Helps to answer the following:(Imagine or picture this):

What is happenning right now?
When did things change or what has changed (has it gone up or down did it change when we did this deploy)
When did it happen
How often does it happen e.g how many times a second, a day when do people use this feature, how many queries am i sending to the database
How long did it happen.
Enhance reliability: software bugs can be prevented via:
- testing
- measuring
- monitoring
- analyzing.

What is a metric?

The unit that is being monitored for a specific target.

Things to monitor?

request latency
request count
number of exceptions
cpu utilization

How to Monitor?

we can use traditional methods but why reinvent the wheel use monitoring tools.

What do monitoring tools offer?

collection
- Describes how the measurements are taken.
storage
- how to get metrics you measured from where you measured into something that will store them long term (usually called time series databases).
- This storage also needs to be capable of fetching that stuff quickly for analysis/graphing/alerting etc.
graphing
- visualizing and analyzing metrics collected.
aggregation windows
- how long you can keep metrics before you run out of space or the storage becomes slow.
alerting
- channels used to notify users when things happen.

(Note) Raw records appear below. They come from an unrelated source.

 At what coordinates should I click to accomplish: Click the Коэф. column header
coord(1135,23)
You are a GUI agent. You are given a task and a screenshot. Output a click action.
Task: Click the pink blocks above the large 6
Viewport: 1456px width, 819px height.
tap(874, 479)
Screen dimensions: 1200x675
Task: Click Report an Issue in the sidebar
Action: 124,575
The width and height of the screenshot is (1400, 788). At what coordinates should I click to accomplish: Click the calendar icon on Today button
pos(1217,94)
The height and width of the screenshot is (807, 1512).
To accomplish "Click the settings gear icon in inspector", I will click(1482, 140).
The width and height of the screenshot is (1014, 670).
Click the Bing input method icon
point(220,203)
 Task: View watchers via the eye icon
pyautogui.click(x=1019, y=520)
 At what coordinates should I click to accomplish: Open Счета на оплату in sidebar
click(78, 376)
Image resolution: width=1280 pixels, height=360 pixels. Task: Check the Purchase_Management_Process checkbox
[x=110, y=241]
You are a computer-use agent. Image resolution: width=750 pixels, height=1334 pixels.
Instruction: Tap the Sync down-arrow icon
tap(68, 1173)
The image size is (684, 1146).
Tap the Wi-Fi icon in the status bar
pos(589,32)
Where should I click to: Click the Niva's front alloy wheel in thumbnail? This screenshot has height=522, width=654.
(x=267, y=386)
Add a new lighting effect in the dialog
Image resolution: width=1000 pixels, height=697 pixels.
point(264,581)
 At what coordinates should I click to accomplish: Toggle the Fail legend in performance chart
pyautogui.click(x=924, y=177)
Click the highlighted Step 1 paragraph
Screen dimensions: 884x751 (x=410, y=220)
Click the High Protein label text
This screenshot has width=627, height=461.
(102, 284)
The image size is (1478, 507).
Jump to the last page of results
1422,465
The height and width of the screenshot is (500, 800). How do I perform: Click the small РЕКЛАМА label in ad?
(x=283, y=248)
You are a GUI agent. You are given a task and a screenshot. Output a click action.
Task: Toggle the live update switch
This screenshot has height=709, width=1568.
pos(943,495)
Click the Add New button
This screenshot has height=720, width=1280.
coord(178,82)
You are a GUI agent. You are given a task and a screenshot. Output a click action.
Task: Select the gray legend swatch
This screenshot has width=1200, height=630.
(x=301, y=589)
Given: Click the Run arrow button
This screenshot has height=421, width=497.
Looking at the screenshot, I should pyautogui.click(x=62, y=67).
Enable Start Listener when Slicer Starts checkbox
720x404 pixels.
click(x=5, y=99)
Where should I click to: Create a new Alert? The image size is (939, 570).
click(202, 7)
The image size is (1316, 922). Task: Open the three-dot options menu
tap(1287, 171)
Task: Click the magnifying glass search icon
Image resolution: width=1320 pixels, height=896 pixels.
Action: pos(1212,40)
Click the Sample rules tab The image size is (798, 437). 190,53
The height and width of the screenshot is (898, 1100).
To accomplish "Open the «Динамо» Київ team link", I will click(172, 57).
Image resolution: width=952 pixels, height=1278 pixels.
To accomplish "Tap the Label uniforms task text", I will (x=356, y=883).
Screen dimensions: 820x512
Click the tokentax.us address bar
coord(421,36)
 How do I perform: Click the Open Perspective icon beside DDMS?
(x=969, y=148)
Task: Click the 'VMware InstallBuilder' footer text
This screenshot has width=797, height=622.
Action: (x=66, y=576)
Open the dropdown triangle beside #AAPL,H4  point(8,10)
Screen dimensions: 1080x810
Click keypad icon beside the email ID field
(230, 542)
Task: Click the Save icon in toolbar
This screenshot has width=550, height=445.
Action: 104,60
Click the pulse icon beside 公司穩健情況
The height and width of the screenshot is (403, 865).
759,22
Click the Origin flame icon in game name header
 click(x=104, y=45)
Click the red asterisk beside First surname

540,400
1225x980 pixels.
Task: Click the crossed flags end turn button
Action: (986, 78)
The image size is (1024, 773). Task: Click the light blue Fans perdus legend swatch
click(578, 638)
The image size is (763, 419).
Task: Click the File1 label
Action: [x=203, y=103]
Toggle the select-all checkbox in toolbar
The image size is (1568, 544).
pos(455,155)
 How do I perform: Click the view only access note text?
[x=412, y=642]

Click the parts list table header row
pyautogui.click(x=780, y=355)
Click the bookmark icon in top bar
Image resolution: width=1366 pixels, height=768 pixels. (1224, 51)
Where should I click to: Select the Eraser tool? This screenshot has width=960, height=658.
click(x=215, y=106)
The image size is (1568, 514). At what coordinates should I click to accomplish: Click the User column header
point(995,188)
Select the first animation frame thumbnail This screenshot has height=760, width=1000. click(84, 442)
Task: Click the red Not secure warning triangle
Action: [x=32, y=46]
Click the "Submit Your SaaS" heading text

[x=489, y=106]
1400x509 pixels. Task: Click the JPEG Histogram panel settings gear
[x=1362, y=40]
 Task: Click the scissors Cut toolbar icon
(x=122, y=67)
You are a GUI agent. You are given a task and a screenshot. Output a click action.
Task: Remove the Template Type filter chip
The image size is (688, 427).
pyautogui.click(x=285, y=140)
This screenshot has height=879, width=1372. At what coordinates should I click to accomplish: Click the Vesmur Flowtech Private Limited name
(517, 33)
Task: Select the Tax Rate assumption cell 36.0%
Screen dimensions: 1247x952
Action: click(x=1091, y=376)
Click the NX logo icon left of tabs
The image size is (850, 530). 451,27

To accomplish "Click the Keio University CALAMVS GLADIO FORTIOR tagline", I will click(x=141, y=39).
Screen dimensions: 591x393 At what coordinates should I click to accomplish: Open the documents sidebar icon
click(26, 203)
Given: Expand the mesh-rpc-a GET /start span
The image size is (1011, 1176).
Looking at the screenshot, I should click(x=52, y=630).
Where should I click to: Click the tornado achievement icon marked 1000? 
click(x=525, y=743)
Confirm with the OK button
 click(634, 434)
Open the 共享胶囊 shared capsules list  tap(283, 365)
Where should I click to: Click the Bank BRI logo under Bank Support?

What are some of the common measurement/metric types?

Counter
- Use this for situations where you want to know “how many times has x happened”.
- for example total number of HTTP requests, or the total number of bytes sent in HTTP
Gauge
- A representation of a metric that can go both up and down.
- “what is the current value of x now”.
- what is the current value of logged in users now.
Histogram

This represents observed metrics sharded into distinct buckets.
Think of this as a mechanism to track “how long something took” or “how big something was”.

Monitoring patterns for reporting metrics

Pull model
- the monitoring system "scrapes" the application at a predefined HTTP endpoint.
Push model, the application sends the data to the monitoring system.

An example of a monitoring system working in the pull model is Prometheus. StatsD is an example of a monitoring system where the application pushes the metrics to the system.

Monitoring tools

We will focus on the following:

StatsD
Prometheus

Whats is StatsD

System for instrumenting metrics
statsd is semi real time and little historical
a funnel that collects data

Why it was creatd?

Devops guys did not understand the internals of an application apart from its CPU utilization and network IO.

How it works?

StatsD will accept measurements from all over your network with UDP.
Aggregates them into 10-seconds chunks.
Sends them off to somewhere that will store the data e.g Graphite

What are the components of StatsD?

API Client --> this integrates with your actual application.
UDP Protocol --> API client just wraps over the UDP protocol.
Daemon --> this deamon runs on your actual application service.
Metrics collection: you fit your application with metrics which will send UDP packets to a local daemon the local daemon will aggregate these packets together and send them in batch to a backend

What metric types are available?

counters - how many x times something happened
timers - it took this long e,g on average
gauges - % completion
sets - keep track of unique values

How does it integrate with my app

Push metrics from your code
clients are available for many languages e.g ntest statsd

Which backends it can integrate with

graphite
mysql, influxdb, mongodb

Prometheus

A monitoring tool that actively scrapes data, stores it, and supports queries, graphs, and alerts, as well as provides endpoints to other API consumers like Grafana or even Graphite itself.

Why it exists

Created to monitor highly dynamic container environments like kubernates and docker swarm etc
However it can used in a traditional non container infrastructure.
It has become the mainstream monotoring tool of choice in container and microservice world.

Where can i use it?

When running multiple servers that run containerized applications and there are x(processes) running on that infrastructure and things are interconnected.
In complex infrastructure with lots of servers distributed

What can go wrong in complex infrastructure?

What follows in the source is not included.